**ASSIGNED TASK:** Only one stretch of the data below is wanted: the lines from the one with "Designers Italia (97, 2564)" through the one with "[Cerca nel sito] (181, 54)", repeated exactly.

**DATASET CONTENT:**
###
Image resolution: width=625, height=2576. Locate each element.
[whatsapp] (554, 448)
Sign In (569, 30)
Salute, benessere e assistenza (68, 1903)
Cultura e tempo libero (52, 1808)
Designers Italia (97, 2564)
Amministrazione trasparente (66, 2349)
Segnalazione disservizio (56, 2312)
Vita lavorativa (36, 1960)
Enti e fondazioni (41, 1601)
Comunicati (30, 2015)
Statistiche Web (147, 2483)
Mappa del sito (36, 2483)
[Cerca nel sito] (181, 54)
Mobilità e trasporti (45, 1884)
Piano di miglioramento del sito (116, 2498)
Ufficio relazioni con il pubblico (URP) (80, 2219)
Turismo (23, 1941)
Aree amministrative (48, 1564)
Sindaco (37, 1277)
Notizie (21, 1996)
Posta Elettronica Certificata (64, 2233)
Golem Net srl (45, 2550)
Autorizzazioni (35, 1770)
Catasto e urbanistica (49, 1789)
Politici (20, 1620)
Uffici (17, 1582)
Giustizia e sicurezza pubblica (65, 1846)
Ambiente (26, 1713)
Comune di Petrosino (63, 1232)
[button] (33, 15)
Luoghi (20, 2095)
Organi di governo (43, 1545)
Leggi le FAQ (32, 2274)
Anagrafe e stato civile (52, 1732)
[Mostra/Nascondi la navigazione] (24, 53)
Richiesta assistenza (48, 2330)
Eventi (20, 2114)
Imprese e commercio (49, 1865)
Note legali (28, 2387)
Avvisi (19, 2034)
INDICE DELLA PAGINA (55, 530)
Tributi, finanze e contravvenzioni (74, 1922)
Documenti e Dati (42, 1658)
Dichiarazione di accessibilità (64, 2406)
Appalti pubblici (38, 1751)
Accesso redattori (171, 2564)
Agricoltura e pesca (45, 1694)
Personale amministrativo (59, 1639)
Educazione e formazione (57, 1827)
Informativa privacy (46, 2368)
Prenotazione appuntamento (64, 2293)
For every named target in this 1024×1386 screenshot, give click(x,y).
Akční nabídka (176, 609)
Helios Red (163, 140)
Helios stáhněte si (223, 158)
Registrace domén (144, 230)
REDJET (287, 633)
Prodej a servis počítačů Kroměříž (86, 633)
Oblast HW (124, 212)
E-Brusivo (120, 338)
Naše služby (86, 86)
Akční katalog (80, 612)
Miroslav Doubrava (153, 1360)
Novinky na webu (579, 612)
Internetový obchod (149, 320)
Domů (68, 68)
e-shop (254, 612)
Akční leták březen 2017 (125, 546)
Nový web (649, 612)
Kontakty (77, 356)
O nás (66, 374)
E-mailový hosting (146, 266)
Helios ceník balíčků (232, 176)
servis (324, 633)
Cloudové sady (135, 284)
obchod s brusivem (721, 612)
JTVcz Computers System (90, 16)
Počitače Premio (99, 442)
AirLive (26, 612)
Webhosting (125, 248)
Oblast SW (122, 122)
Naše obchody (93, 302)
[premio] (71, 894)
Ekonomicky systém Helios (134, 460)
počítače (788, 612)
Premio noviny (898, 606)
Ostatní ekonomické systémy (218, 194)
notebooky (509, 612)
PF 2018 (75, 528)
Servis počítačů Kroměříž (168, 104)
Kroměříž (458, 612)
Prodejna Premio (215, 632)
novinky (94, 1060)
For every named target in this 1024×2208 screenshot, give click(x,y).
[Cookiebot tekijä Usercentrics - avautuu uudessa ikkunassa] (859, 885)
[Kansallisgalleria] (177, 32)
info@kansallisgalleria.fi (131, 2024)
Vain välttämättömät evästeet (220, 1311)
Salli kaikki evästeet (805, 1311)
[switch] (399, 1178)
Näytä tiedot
###
**OUTPUT OF THE TASK:**
Designers Italia (97, 2564)
Amministrazione trasparente (66, 2349)
Segnalazione disservizio (56, 2312)
Vita lavorativa (36, 1960)
Enti e fondazioni (41, 1601)
Comunicati (30, 2015)
Statistiche Web (147, 2483)
Mappa del sito (36, 2483)
[Cerca nel sito] (181, 54)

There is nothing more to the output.